Cuando escuché las crónicas de los telediarios vespertinos sobre lo acontecido en las elecciones norteamericanas lo cierto es que me asusté. Debacle, catástrofe, desastre sin precedentes o el fin de una era, fueron algunas expresiones utilizadas para sintetizar los efectos de la derrota republicana. Alarmado llamé a mi amiga Joanne, natural de Virginia y residente en ésta, para ofrecerle asilo político en mi casa, pero rápidamente me tranquilizó asegurándome que los medios de comunicación españoles tal vez habían exagerado un poco. De hecho, los argumentos con que los demócratas habían vencido son completamente distintos a los que la izquierda europea, no digamos la española, esgrime con fiereza en las contiendas electorales, así que no es de prever que a corto plazo se declare la dictadura de los soviets desde las escalinatas del Capitolio.
Reducir la derrota del Great Old Party a los efectos de la posguerra de Irak es no conocer la realidad del electorado norteamericano. Es cierto que la mayoría de la población se manifestaba en las encuestas descontenta con la marcha de la posguerra de Irak, como también lo es que, por delante de este asunto, ha habido otros motivos que han determinado el cambio de voto como el elevado gasto público o los últimos escándalos en la administración Bush. Un estudio de campo hecho público unos días antes de la consulta electoral por expertos del partido republicano lo dejaba bastante claro: La mayoría de electores confiaba más en los demócratas que en el GOP para bajar los impuestos (42% frente al 29%), reducir el déficit público (47-22) y limitar el gasto de la administración (38-21).
Por otra parte, en los resultados individuales también se aprecia este sesgo que relativiza los efectos electorales de la guerra iraquí. Por ejemplo Joe Lieberman, firme defensor de la intervención en Irak, aplastó en Connecticut a Ned Lamont ("Ned the red"), furioso partidario de la huida preventiva, y de los cinco congresistas republicanos que votaron contra la guerra de Irak, tres de ellos han perdido su asiento en la cámara de representantes.

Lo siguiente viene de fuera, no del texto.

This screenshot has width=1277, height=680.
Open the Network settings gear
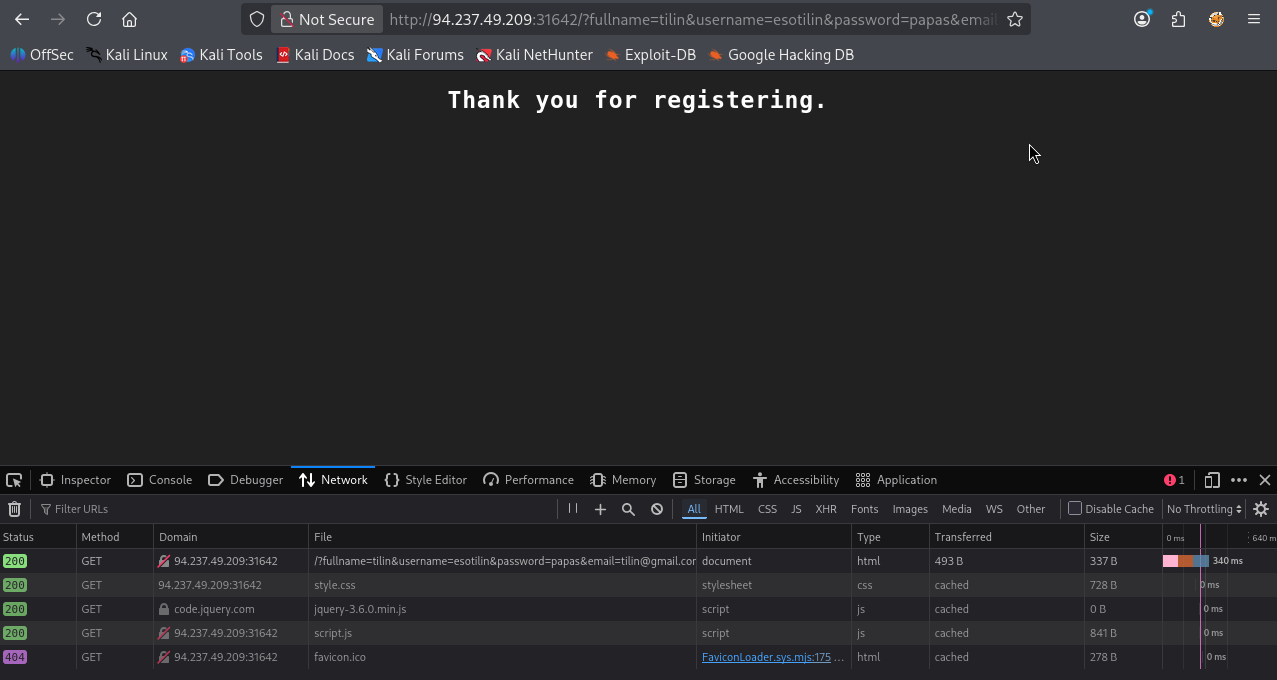[1261, 509]
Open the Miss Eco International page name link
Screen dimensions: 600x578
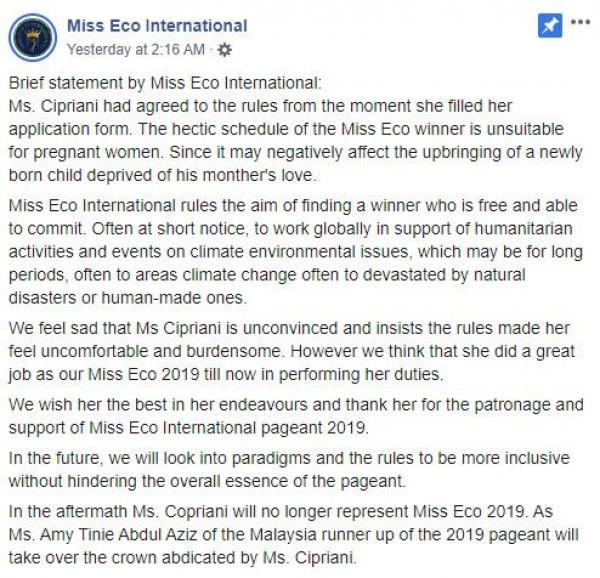tap(157, 26)
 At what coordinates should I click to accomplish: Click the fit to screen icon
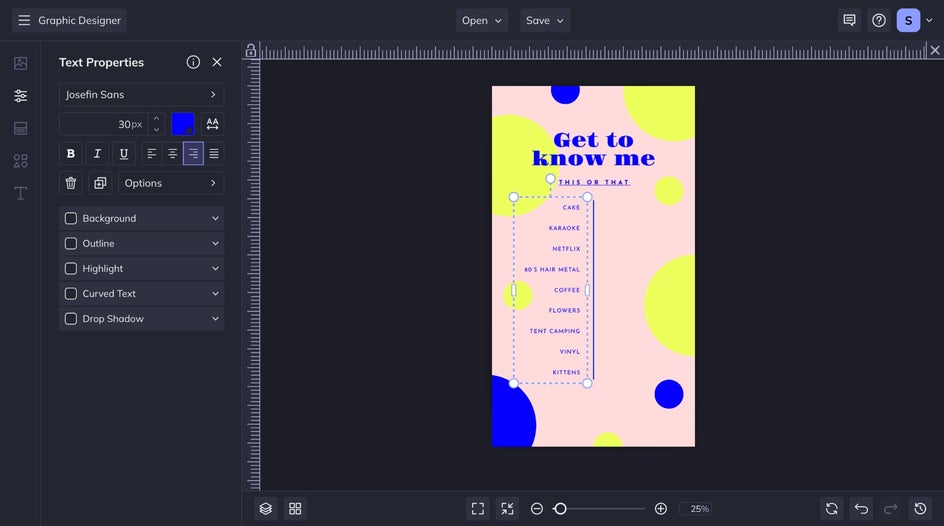coord(478,509)
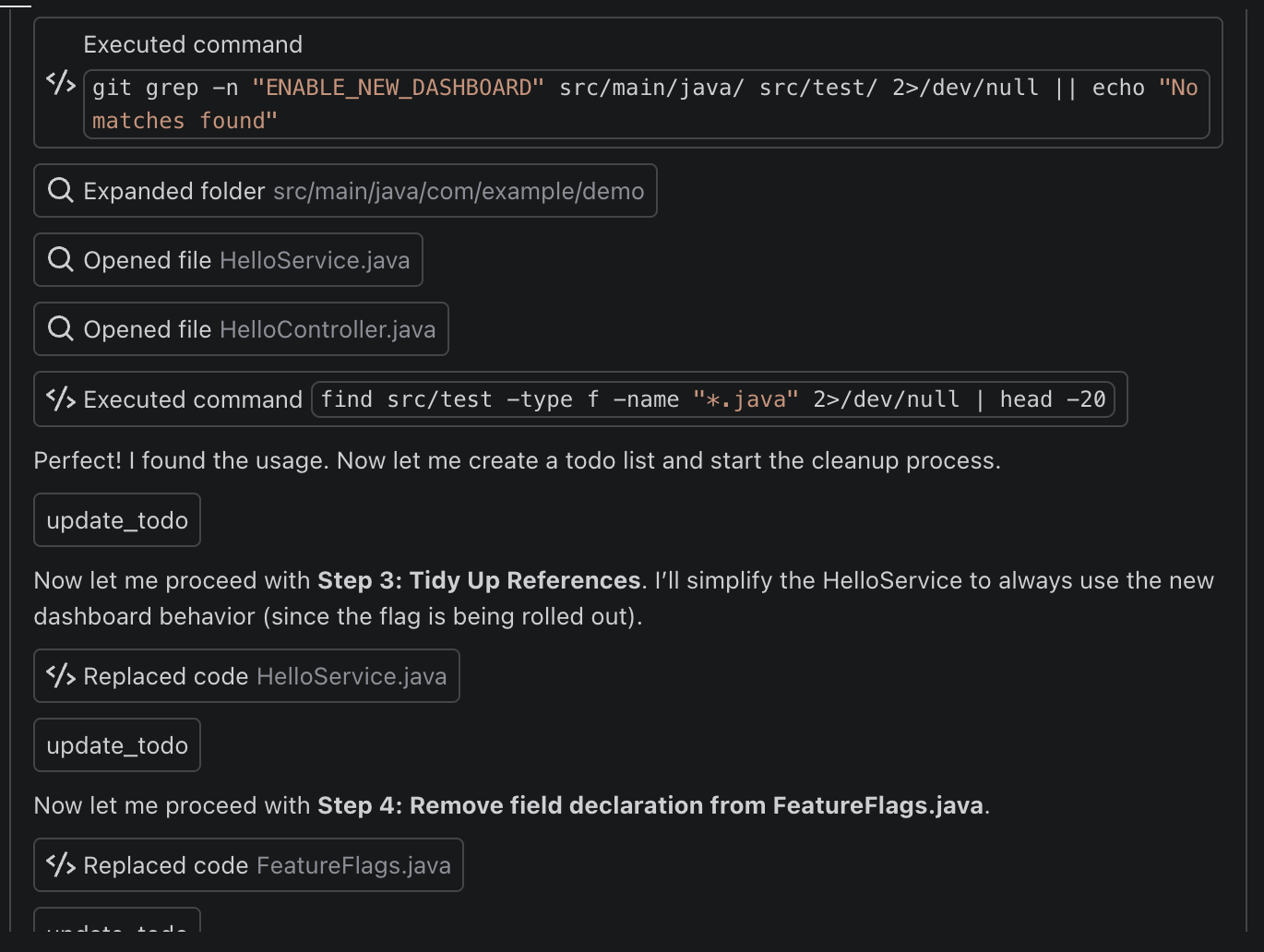Screen dimensions: 1264x952
Task: Click partially visible update_todo chip at bottom
Action: point(117,922)
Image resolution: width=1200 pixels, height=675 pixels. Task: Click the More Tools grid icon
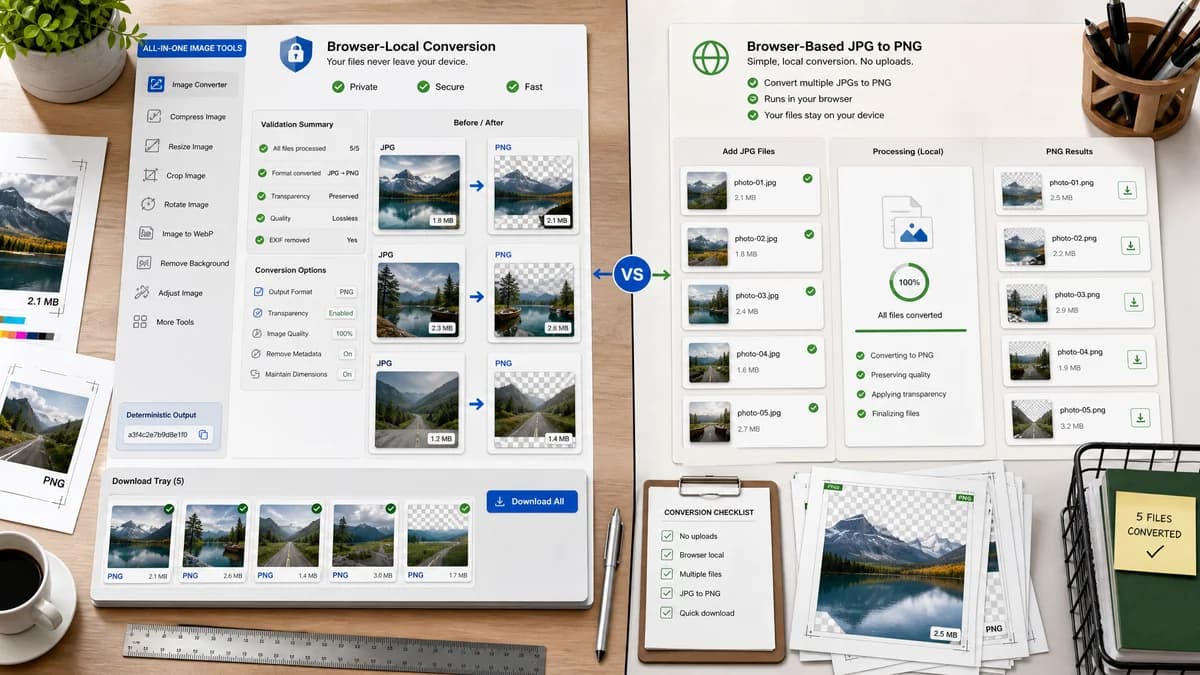point(139,322)
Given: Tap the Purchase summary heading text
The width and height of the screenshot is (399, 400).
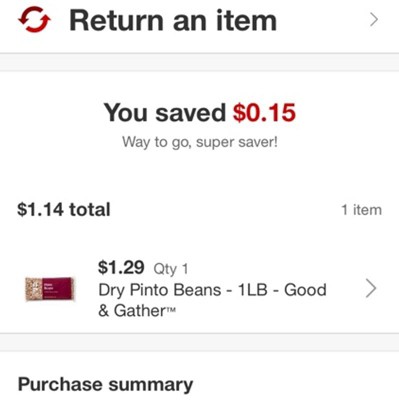Looking at the screenshot, I should tap(105, 385).
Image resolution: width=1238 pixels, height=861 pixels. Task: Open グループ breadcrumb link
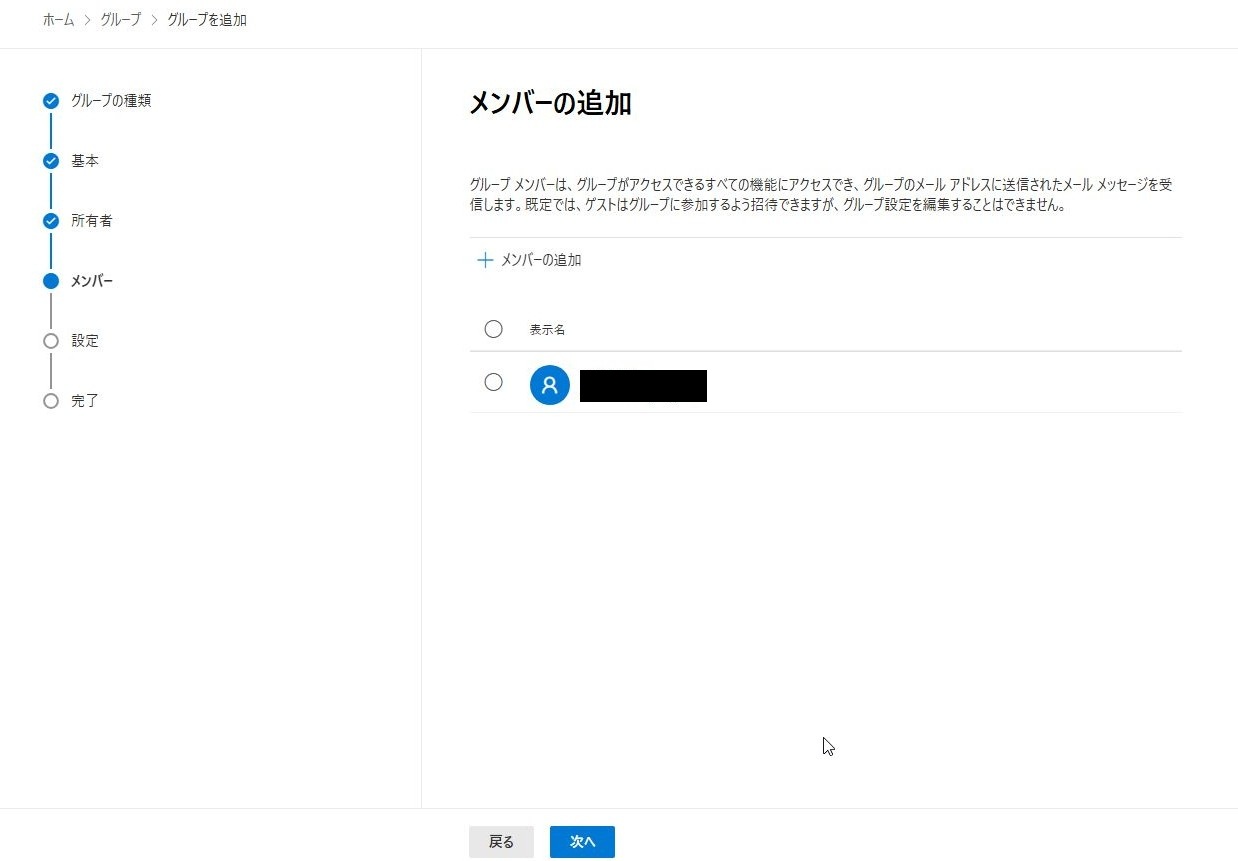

La clave de la derrota electoral está en que el votante conservador se siente traicionado en multitud de asuntos por sus representantes políticos. Por tanto no se trata de que los partidarios de Bush se hayan sentido fascinados súbitamente por la oferta electoral de la izquierda americana, sino que exigen a su presidente llevar a cabo las políticas conservadoras que le auparon a la presidencia. Quienes se han vuelto de centroizquierda no son los votantes republicanos, sino sus líderes políticos; por eso han sido castigados. El partido republicano se comprometió en 1994 reducir el gasto público y lo ha duplicado desde que Bush está en la Casa Blanca, prometió reducir el tamaño del gobierno y lo ha aumentado más del doble, aseguró que suprimiría el departamento de educación y devolvería las competencias a los distintos estados y en cambio ha duplicado los fondos destinados a este órgano federal. En otros países, pongamos España, el incumplimiento de las promesas electorales no tiene la menor relevancia; en los Estados Unidos sí.
El partido de Bush ha perdido estos comicios por alejarse de su base electoral. Es una lección que sin duda resultará valiosa de cara a las próximas presidenciales. Convendría además que algún partido conservador europeo, sin ánimo de señalar, extrajera también alguna enseñanza de lo ocurrido esta semana a sus colegas del otro lado del charco. Las traiciones a los principios se pagan muy caro. No sólo en los Estados Unidos.